-- Opening Marker --

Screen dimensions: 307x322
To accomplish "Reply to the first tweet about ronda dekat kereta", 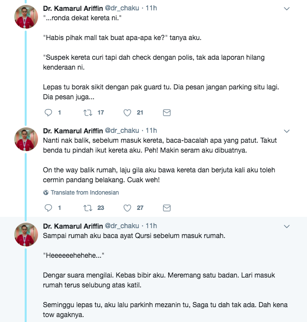I will pyautogui.click(x=48, y=113).
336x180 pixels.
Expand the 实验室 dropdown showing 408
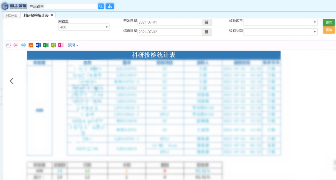click(84, 27)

-- Closing Marker --

Work request:
Beginning with the line in which "336x180 pixels." appears, repeat exactly each line down to the close of the material, leaving every picture out.

Worked solution:
336x180 pixels.
Expand the 实验室 dropdown showing 408
click(84, 27)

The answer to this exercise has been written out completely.